----- PROVIDED TEXT
Another exhibition committed to this subject was »Tag ties and affective spies, a critical approach on the social media of our times« curated by Daphne Dragona at the National Museum of Contemporary Art, Athens. In her introduction she wonders »What happens when taxonomies and structures become social?« Among other things, another myth is debunked here, that of the so-called folksonomy; the fuzzy collective construction of taxonomies through »tags«. It is achieved, for example, through the raw abstract approach of JODI, in »Winning Information«, whose eponymous del.icio.us account comprises only single letter tags which form words and colourful combinations of lines. Or through the sophisticated online linguistic cartographies (referring to language as a game) visualized by Christophe Bruno’s »Dadameter«. Concise language is the way of defining online entities at large, but also the best and most strategic way to promote them in the floating ocean of content that is the internet. So tags, or the shrewd use of short language, control the online destinies of different entities, including human ones.

[b]The pervasiveness of social networks[/b]
This leads back to the idea of continuous self-promotion. Is there a real commodification of relationships, as suggested by various social networks’ antagonists? Yes, for sure, even if it’s not pure commodification. It’s better defined as a bastardization of the beautiful and free spirit of human relationships, shamelessly mixing old friends, fresh self-promotion and the desperate need to build self-esteem in an overcrowded networked environment. This very instinctive social game is then mediated and dictated by different platform standards and rules. And the border of bastardizing and eventually commodifying personal relationships is easily crossed, inducing a mutual public »profiling« that has no end. The fragile digital identity is not only then scattered around the different identity-related entities, but also shaped around a production of elements that is both personally and randomly collectively generated. And herein lies the biggest potential: intertwining personal and public acts in an inextricable way, in order to build something that is no longer a »narrative« in a strict sense, but a new hybrid that embodies the definitive merging of real life and digital life, with no chance anymore of distinguishing between them. This should surely be a defining symbol of our quickly changing digital/real lives. But the game has only just begun.
----------
----- DATASET
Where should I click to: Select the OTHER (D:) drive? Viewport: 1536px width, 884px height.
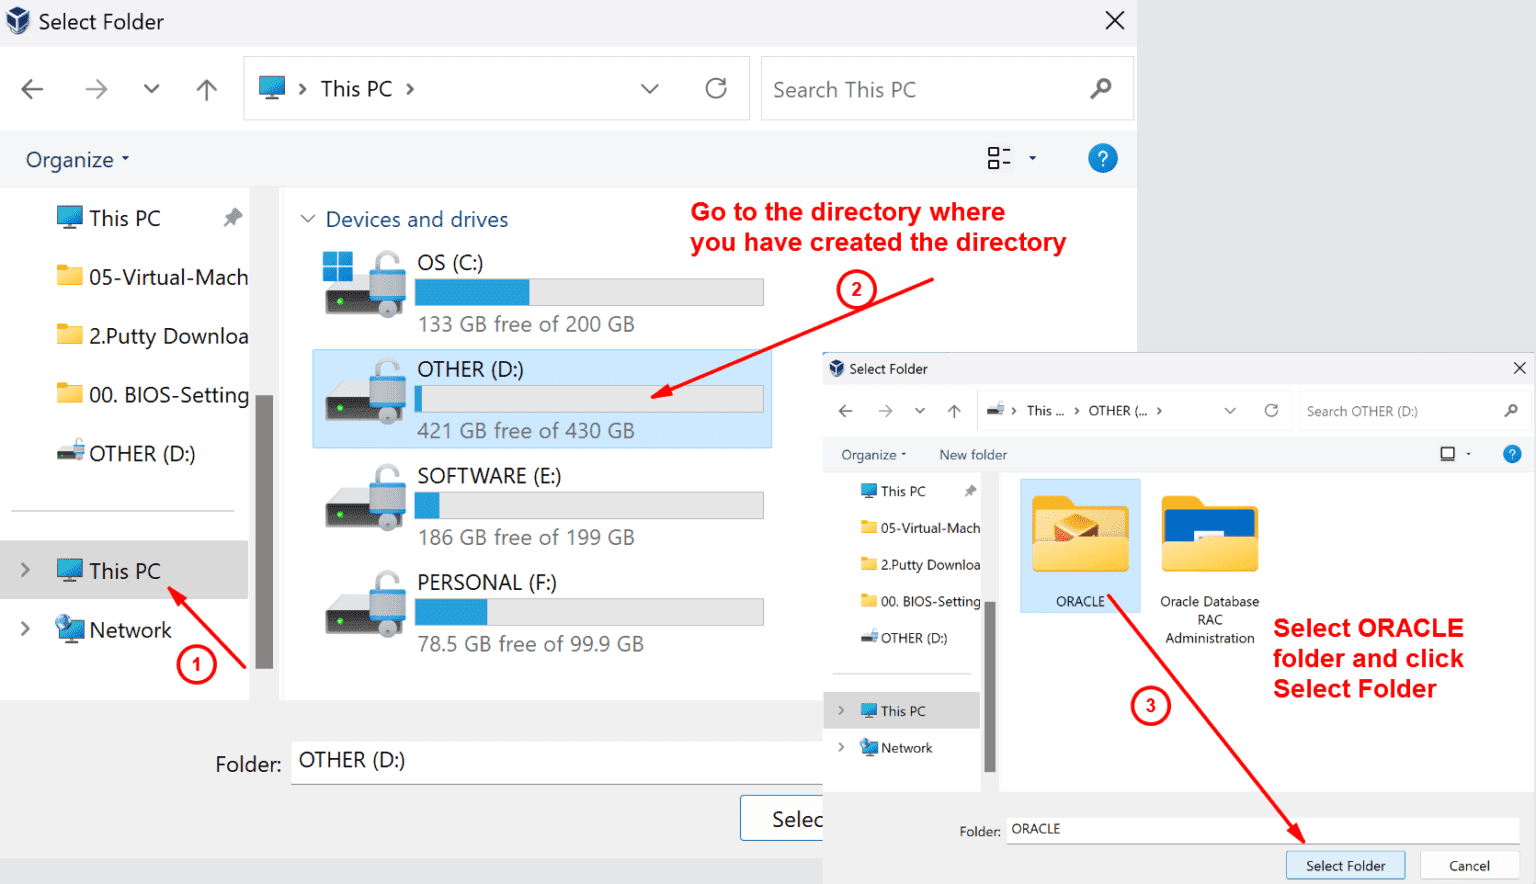[x=540, y=398]
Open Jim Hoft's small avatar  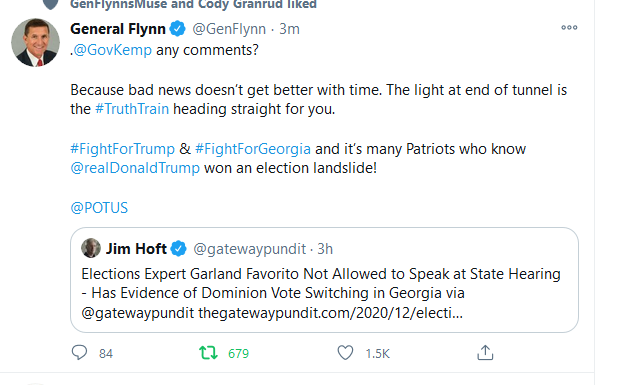click(x=91, y=248)
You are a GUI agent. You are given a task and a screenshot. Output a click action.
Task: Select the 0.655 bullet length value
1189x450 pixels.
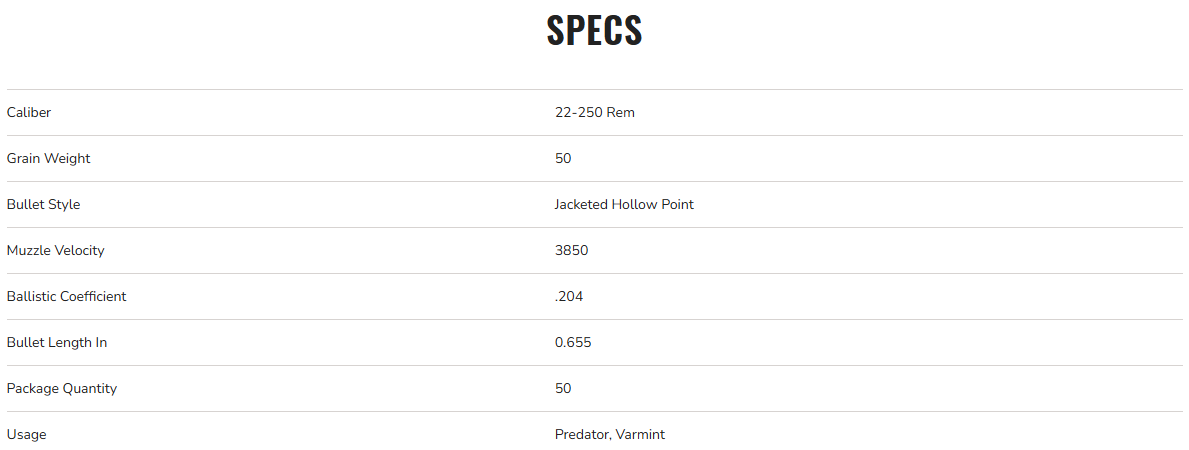click(573, 342)
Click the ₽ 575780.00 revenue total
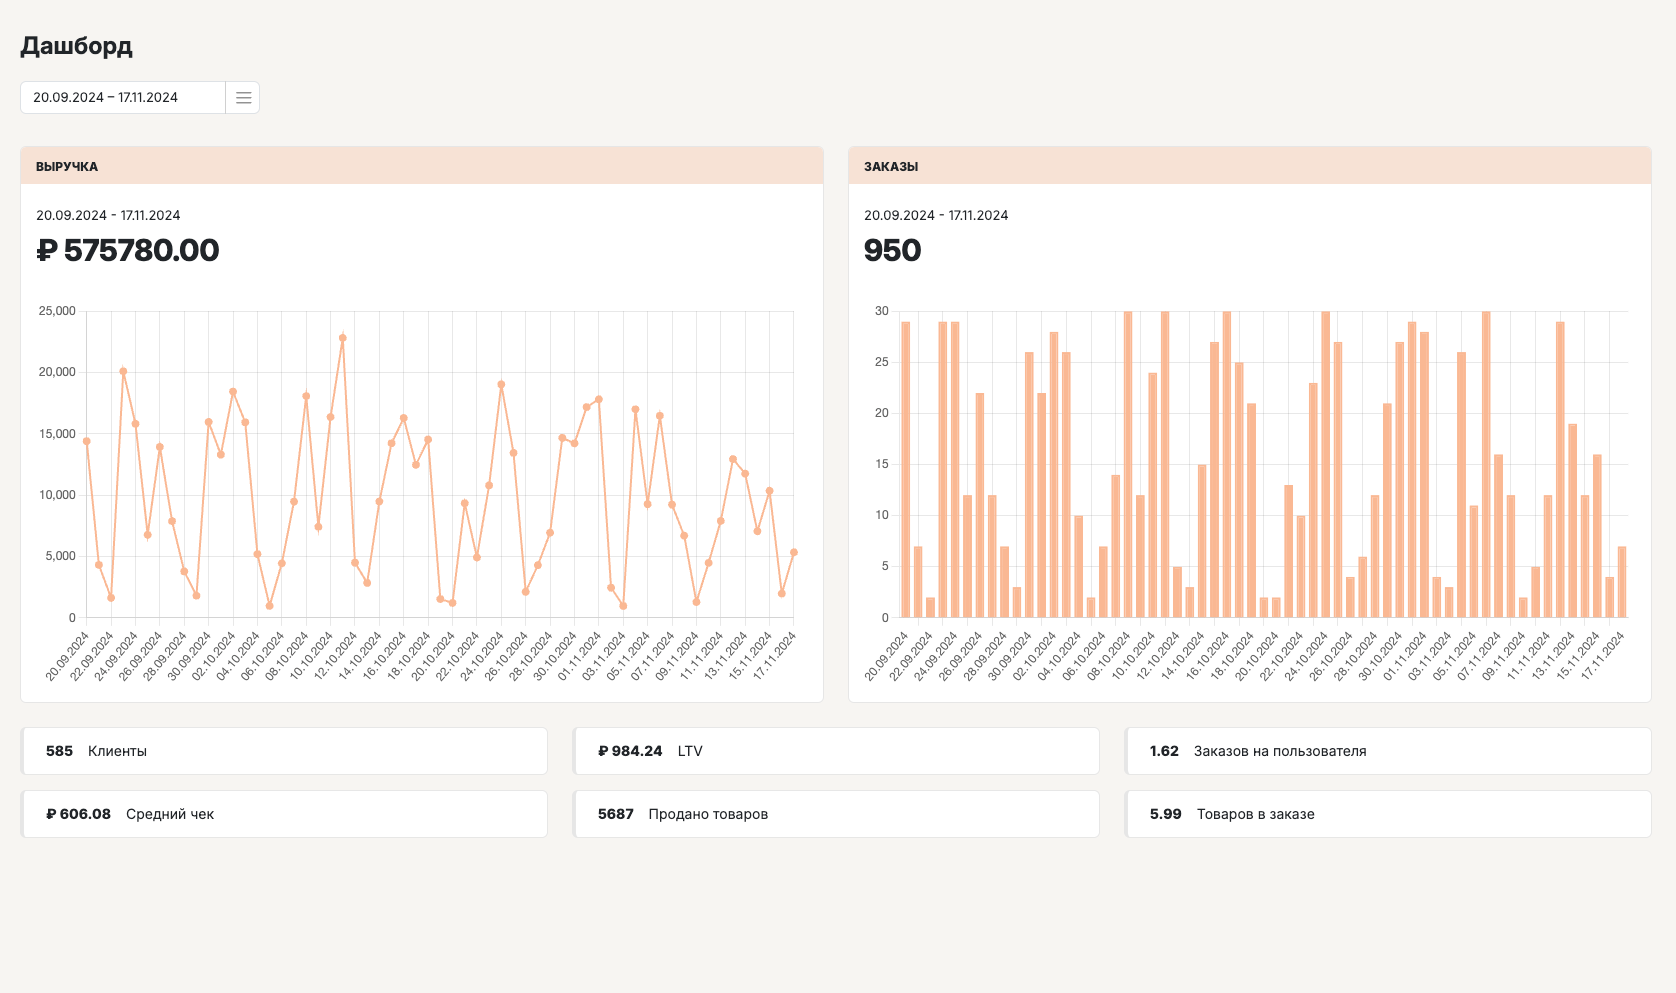1676x993 pixels. coord(128,250)
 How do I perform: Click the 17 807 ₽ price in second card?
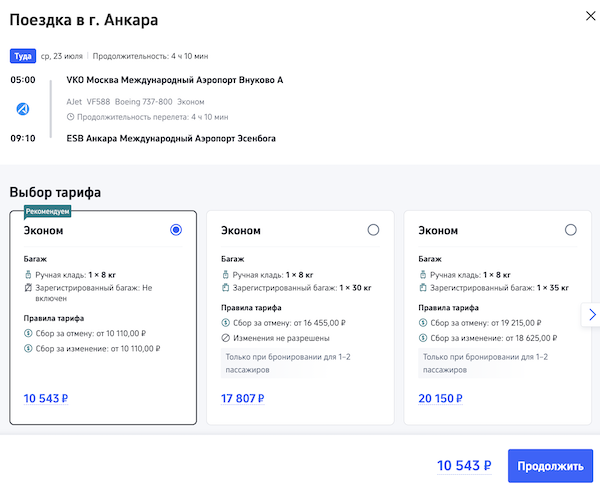click(x=243, y=399)
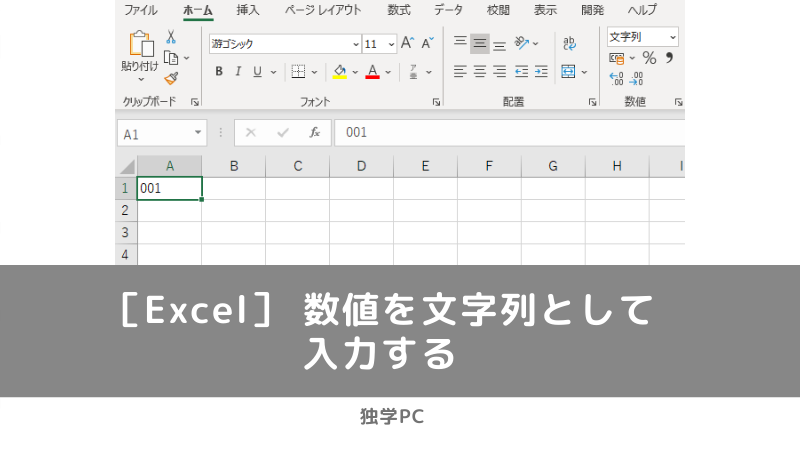This screenshot has height=450, width=800.
Task: Toggle bold formatting
Action: coord(219,72)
----------
■ HOW TO COMPLETE THIS TASK ■
Answer these questions from the text on tags and social networks.
1. Who curated the exhibition "Tag ties and affective spies"?
2. What kind of tags make up the del.icio.us account in JODI's "Winning Information"?
3. Under "The pervasiveness of social networks," what is the change to relationships better defined as, instead of pure commodification?

■ WRITTEN ANSWER ■
1. Daphne Dragona.
2. Only single letter tags.
3. A bastardization of the beautiful and free spirit of human relationships.